───── Textauszug ─────

Lange Zeit blieb die Zusammenarbeit der beiden Gesangsvereine eng. Der Männerchor löste sich in den 90er-Jahren auf. Der Frauenchor hingegen hat es unbeschadet ins dritte Jahrhundert seit seiner Gründung geschafft.

Helene Gehrig trat dem Chor im Jahr 1946, als 20-Jährige, bei. Sie weiss es noch auf den Tag genau: «Es war der 20. Februar, wir haben damals ein Kärtchen zum Eintritt bekommen.» Das Chormitglied Ida Meyer, die später den in Balsthal bekannten «Laden-Meyer» führte, habe im Bekanntenkreis für den Frauenchor geweibelt und so einige junge Damen für den Verein gewonnen. Zuvor, so erinnert sich Gehrig, habe dieser vor allem aus den bessergestellten Frauen des Dorfes bestanden. Den Lehrergattinnen oder den «Frau Doktors».

Frauenchor Balsthal / Anzeiger Thal Gäu Olten
Undatierte Aufnahme von einer Probe des Frauenchors Balsthal mit Dirigent Theodor Diener. In der hintersten Reihe links die junge Helene Gehrig.


Vor den älteren Damen im Verein habe sie als junge Frau Respekt gehabt. Damals, so erinnert sie sich, ging es noch streng zu und her im Frauenchor Balsthal. «Wer in einer Probe gefehlt hat, musste 50 Rappen ins Reisekässeli einzahlen.» Bei ihr sei das selten der Fall gewesen, im Gegenteil. Sie habe in ihrer Zeit als aktives Mitglied einige «Löffeli» ergattert. Eine Auszeichnung für diejenigen, die in einem Jahr am häufigsten an Proben anwesend waren.

Einige solcher Ehrungen hat auch Judith Hafner bekommen. Sie ist auch bereits 40 Jahre im Chor, seit 2016 ist sie dessen Präsidentin. «Ich habe noch gelernt: am Dienstag wird gesungen, egal was ist.» Die Präsenz an den Proben sei auch heute noch ein Thema. Statt Löffeli würden nun Gläser verliehen. Doch das passiere nur noch selten, sagt Hafner. Dass an einer Probe am Dienstagabend im Rainfeldschulhaus alle 20 aktiven Sängerinnen teilnehmen, das komme kaum mehr vor. «Es ist halt alles lockerer geworden», sagt Helene Gehrig, ohne dabei wertend zu klingen.

─────

Aufgabe 1 ->
Übersetze bitte den Satz «Der Männerchor löste sich in den 90er-Jahren auf.» aus dem Text über den Frauenchor Balsthal ins Englische.
Aufgabe 2 ->
Führe den Text über den Frauenchor Balsthal im Anschluss an seinen letzten Satz weiter.

───── Daten ─────

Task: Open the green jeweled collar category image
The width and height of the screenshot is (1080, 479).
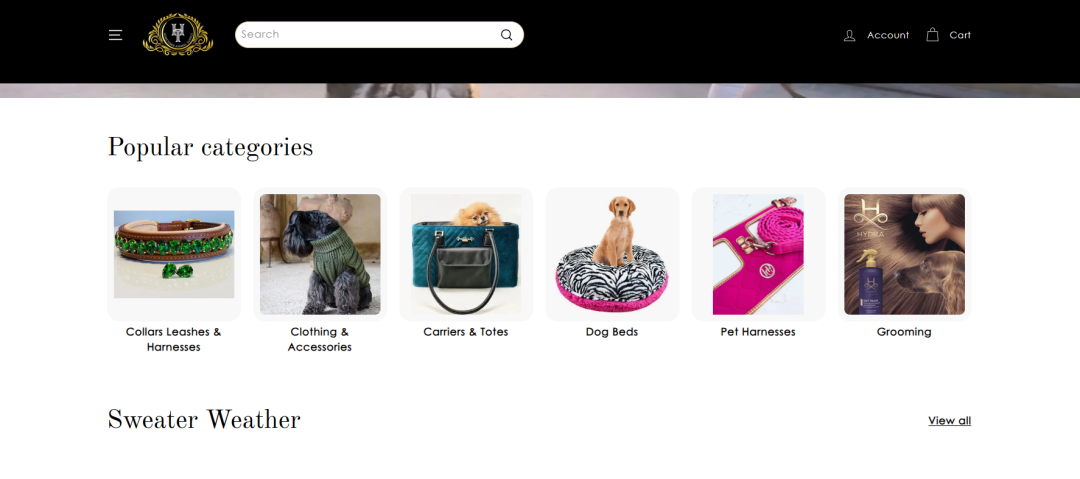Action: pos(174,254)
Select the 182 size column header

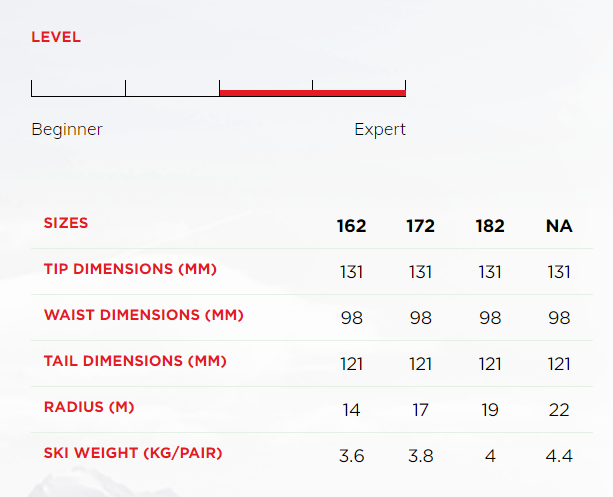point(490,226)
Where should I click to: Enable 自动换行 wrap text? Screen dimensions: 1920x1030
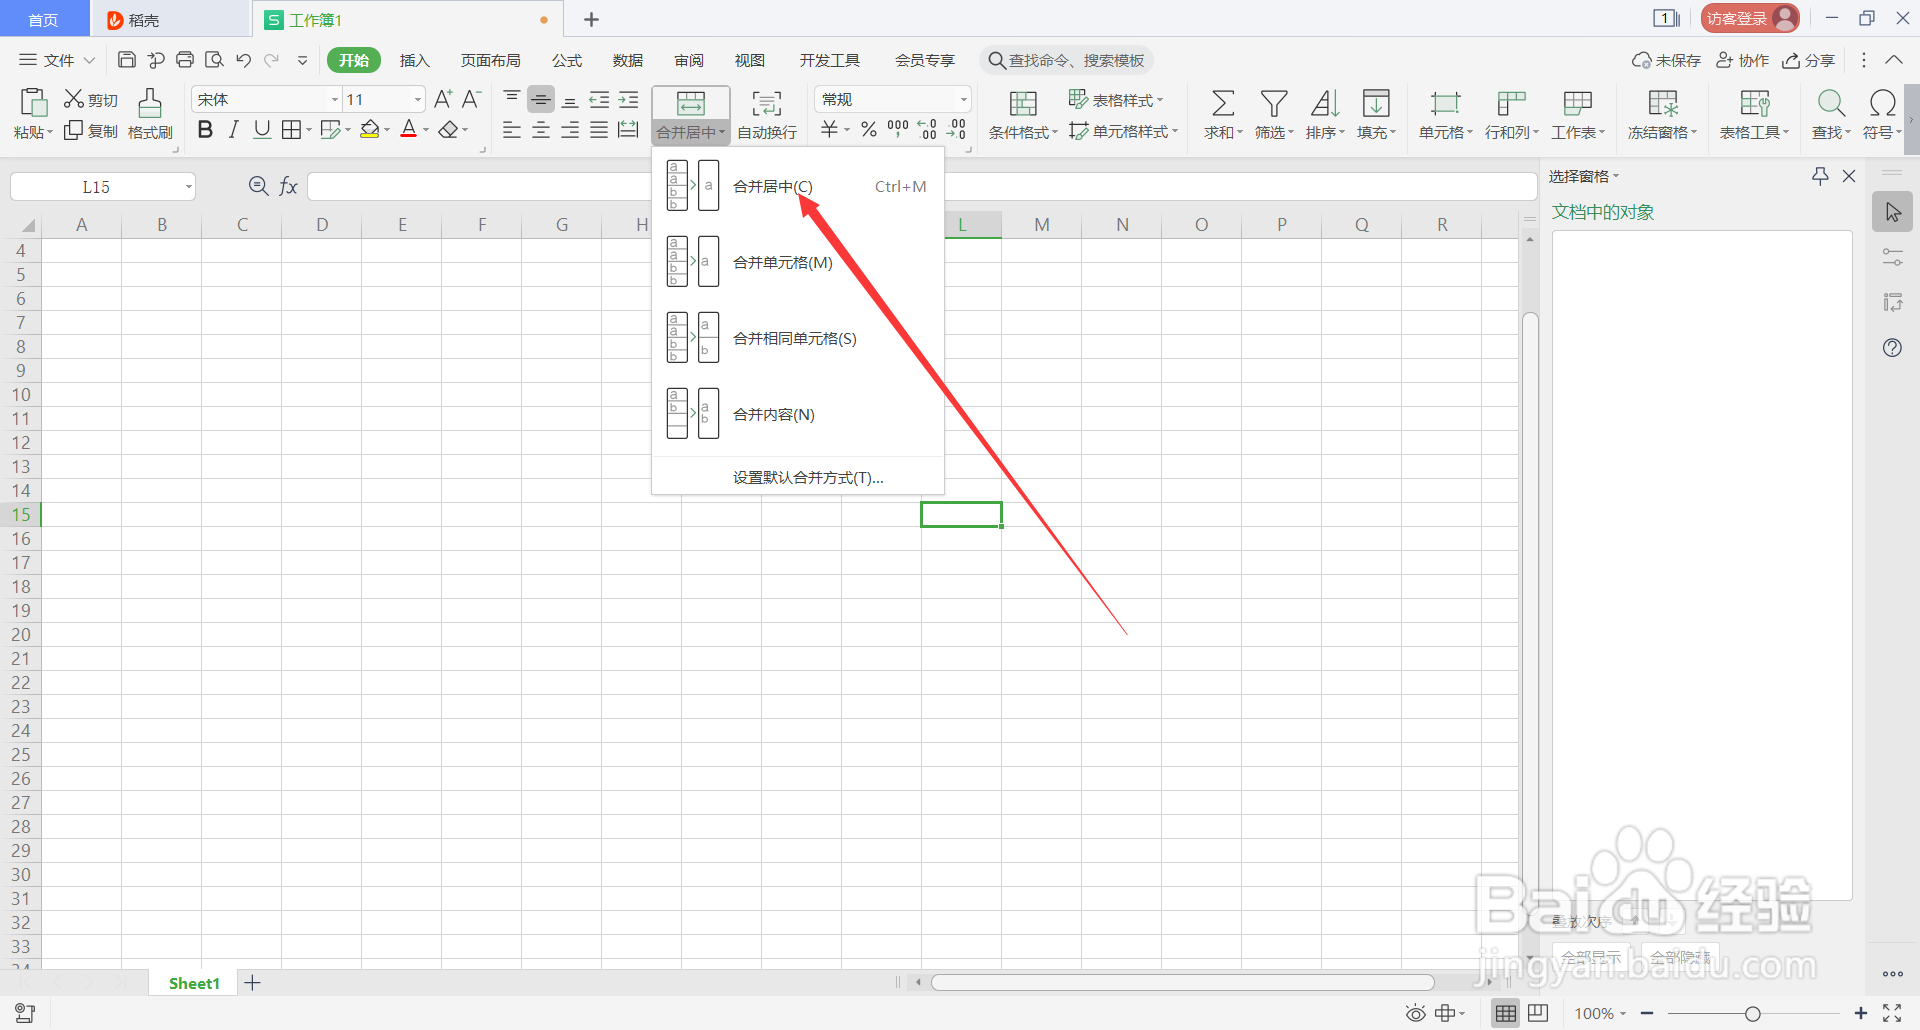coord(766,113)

─────
───── Daten ─────

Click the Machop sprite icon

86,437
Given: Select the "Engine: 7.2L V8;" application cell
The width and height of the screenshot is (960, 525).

─────

Ergebnis 1 ->
The men's choir disbanded in the 1990s.

Ergebnis 2 ->
Viele schöne Momente auf der Bühne
Die wöchentlichen Proben des Frauenchors mündeten immer wieder in imposanten Konzerten verschiedenster Art. Zu erwähnen sind etwa die Operetten, mit denen der Verein auf sich aufmerksam machte. Darunter 1925 «Der fidele Bauer», 1937 «Im weissen Rössl» und 1946 «Die goldene Mühle». An Letztere erinnert sich Helene Gehrig besonders gerne. «Dafür mussten wir tanzen lernen.» Von 1939 an prägte der Balsthaler Komponist Theodor Diener (1908-1983) den Chor. Unter ihm wurden auch Konzerte mit anspruchsvollen Kirchenliedern aufgeführt, auch diese hat die 97-Jährige noch im Kopf. Bei wie vielen Vorstellungen sie insgesamt auf der Bühne stand, kann sie nicht mehr sagen. Es waren einfach viele. In jüngster Zeit hat der Verein rund alle zwei Jahre ein grösseres Konzert im Jahresprogramm. Darunter sind Adventsoder Weihnachtskonzerte und auch Vorstellungen, bei denen mit Tanzgruppen, lokalen Musikern oder Schülerchören zusammengearbeitet wird. Das diesjährige grosse Jubiläumskonzert am 12. November steht unter dem Motto: «Musig us der Schwyz». Wie der Name schon verrät, werden lediglich Schweizer Stücke vorgetragen. An der Jubiläumsfeier vom 13. November erhält der Chor ausserdem zum zweiten Mal den Hermann Gehrig Zahnd-Stiftungspreis für besondere kulturelle Verdienste. Bereits 1997 war ihm ausserdem der Anerkennungspreis der Gemeinde Balsthal verliehen worden.

Frauenchor Balsthal / Anzeiger Thal Gäu Olten
Zum 50-Jahr-Jubiläum 1922 schenkte der Männerchor eine Truhe, auf der die Namen aller Gründungsmitglieder des Frauenchors verewigt sind.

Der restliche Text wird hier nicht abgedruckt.